__Work request__.
Every line of the records below that has the word "black" should be copied.

__Dataset extract__.
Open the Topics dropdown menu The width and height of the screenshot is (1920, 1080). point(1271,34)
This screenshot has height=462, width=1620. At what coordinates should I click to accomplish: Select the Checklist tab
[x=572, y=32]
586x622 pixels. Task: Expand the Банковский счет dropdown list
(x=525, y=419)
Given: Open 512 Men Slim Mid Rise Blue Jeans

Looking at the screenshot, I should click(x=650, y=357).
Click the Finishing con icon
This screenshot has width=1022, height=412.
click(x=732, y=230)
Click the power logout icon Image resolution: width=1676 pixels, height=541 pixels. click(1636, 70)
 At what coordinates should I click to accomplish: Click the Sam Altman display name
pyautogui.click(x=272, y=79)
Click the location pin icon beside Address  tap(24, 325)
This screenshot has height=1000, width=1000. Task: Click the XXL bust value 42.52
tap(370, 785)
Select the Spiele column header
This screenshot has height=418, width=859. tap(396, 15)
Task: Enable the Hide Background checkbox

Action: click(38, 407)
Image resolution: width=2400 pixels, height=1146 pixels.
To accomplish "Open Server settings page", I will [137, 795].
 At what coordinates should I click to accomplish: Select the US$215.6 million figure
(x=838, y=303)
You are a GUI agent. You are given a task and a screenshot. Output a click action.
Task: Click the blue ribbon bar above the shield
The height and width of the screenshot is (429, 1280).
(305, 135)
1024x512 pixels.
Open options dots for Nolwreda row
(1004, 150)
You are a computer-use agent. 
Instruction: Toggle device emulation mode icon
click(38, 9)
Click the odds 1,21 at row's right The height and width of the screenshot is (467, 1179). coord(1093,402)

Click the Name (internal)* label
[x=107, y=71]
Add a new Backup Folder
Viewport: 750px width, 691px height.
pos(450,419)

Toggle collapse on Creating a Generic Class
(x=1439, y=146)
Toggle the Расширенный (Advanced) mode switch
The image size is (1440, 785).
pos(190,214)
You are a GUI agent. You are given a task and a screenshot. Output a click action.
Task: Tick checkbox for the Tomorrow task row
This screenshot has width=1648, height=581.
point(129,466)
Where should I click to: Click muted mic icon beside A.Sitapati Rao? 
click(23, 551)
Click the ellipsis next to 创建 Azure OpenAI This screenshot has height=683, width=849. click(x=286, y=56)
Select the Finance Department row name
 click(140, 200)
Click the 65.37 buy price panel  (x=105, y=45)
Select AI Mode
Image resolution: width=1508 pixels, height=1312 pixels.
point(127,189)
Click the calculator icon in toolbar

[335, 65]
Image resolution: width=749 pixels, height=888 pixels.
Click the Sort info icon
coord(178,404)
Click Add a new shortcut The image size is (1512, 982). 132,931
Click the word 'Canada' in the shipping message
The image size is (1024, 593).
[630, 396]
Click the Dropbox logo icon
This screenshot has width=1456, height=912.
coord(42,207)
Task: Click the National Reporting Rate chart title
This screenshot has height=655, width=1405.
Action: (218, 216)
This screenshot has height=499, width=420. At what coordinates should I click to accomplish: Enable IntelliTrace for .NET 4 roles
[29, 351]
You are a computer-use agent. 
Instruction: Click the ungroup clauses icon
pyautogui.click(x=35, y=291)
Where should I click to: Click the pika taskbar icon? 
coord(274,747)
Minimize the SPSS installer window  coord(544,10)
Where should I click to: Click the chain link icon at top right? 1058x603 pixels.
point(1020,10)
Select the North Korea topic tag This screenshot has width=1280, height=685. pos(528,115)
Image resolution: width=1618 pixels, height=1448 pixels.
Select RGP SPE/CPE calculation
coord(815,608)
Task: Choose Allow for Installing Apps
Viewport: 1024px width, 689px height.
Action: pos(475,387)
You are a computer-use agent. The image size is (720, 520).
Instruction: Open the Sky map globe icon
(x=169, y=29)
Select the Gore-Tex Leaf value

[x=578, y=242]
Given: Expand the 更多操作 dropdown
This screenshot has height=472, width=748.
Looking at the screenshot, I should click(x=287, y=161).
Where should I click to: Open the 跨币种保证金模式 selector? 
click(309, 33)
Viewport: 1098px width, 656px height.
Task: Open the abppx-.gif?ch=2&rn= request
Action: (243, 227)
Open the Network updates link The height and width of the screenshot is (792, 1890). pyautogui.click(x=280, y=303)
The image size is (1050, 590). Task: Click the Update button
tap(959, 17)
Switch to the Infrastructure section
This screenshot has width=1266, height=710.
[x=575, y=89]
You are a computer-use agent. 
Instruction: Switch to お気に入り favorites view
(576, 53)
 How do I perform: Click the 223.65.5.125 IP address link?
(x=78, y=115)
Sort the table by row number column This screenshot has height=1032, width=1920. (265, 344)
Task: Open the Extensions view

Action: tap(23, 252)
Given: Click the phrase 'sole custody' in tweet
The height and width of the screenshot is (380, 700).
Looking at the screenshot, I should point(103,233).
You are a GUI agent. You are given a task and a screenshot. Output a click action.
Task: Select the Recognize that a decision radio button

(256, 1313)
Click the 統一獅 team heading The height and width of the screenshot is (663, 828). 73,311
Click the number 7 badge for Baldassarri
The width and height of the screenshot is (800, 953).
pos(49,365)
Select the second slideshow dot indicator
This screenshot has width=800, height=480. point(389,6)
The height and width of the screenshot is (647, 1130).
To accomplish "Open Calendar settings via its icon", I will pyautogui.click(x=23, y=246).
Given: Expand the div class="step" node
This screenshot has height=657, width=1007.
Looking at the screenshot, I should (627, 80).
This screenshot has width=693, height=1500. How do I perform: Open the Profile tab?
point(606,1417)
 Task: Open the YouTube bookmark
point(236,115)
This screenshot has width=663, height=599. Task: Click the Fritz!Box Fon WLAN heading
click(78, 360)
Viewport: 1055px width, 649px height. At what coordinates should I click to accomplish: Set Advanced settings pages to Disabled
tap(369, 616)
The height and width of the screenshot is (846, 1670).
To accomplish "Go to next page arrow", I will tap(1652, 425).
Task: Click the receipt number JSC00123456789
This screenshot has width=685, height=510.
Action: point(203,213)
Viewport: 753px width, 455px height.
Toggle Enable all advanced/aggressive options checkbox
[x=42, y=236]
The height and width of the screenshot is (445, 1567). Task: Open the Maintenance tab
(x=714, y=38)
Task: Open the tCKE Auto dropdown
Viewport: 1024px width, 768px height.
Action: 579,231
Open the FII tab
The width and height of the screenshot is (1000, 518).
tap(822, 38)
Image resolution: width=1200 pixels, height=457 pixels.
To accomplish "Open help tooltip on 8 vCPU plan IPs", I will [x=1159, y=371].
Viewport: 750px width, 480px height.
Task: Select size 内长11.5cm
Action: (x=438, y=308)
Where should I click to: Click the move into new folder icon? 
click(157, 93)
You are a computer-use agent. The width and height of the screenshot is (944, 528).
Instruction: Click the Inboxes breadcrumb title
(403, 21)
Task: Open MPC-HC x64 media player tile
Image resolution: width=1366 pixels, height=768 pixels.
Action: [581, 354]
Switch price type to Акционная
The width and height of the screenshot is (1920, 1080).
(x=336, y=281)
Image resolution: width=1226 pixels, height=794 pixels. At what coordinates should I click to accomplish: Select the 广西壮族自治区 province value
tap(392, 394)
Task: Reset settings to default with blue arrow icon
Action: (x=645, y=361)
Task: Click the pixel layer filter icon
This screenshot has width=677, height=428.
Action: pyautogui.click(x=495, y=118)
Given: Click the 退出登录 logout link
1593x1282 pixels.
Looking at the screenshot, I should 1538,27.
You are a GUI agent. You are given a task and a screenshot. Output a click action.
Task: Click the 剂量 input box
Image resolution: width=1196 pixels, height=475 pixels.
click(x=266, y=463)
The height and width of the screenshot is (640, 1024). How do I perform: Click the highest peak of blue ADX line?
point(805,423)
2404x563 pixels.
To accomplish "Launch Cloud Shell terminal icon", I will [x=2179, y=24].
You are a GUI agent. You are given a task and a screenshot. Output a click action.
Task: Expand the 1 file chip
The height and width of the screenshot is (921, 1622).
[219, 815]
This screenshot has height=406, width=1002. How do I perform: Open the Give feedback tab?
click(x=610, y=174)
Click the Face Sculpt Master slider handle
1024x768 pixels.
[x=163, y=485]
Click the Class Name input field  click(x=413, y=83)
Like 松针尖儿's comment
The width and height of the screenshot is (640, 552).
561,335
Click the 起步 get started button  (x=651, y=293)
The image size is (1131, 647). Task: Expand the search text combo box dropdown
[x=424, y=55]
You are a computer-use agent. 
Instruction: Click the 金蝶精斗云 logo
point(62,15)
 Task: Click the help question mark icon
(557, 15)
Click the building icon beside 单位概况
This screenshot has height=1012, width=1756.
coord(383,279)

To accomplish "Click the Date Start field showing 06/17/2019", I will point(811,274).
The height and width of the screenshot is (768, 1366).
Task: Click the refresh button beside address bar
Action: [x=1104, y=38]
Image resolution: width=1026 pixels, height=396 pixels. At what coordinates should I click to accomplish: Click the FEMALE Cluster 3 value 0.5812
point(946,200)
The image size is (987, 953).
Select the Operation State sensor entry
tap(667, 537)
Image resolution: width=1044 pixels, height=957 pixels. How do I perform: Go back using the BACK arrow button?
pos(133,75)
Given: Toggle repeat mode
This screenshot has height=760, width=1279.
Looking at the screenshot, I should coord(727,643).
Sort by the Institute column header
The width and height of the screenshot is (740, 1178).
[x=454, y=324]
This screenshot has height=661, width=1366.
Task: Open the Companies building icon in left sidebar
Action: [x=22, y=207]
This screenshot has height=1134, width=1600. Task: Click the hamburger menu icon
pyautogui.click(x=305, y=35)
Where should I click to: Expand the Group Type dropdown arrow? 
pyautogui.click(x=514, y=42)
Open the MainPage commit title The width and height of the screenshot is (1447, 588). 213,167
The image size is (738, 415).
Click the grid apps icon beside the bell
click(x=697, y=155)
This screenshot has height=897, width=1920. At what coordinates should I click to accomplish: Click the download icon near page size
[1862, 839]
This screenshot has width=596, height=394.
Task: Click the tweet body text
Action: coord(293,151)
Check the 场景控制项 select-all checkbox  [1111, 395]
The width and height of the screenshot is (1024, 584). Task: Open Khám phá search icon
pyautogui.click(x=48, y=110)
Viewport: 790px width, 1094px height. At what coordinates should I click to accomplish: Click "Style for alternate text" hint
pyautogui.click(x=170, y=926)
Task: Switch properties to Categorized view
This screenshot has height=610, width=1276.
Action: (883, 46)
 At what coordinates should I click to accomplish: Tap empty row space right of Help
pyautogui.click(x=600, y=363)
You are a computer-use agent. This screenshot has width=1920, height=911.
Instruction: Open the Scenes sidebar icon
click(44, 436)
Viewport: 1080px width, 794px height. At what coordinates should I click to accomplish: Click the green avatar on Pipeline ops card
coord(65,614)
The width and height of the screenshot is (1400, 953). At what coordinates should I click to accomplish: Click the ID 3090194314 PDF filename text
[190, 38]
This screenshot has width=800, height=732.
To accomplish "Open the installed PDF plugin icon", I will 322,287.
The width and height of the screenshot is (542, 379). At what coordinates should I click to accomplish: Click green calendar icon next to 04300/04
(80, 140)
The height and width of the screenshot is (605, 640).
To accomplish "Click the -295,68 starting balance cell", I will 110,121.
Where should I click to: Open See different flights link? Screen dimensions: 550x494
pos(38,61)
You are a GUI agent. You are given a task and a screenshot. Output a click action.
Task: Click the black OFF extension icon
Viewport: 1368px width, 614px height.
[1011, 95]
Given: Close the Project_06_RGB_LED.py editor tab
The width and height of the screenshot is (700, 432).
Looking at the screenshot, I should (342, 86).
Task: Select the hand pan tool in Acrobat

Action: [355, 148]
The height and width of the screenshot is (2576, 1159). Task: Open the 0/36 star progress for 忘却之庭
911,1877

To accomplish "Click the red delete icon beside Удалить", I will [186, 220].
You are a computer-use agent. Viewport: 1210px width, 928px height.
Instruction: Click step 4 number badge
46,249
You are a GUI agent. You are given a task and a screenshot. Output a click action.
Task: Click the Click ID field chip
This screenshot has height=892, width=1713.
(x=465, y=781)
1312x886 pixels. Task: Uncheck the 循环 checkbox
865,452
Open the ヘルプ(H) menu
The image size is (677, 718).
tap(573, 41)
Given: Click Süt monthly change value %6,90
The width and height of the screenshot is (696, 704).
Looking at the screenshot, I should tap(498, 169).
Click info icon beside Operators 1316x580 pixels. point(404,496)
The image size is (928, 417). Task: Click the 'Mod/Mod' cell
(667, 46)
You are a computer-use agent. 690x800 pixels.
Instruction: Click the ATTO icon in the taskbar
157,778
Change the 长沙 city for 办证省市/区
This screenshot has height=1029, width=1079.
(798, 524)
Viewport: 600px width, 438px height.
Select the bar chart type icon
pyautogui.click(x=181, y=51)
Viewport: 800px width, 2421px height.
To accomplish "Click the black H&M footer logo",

__Task answer__.
Task: Click the black OFF extension icon
To accomplish "Click the black H&M footer logo",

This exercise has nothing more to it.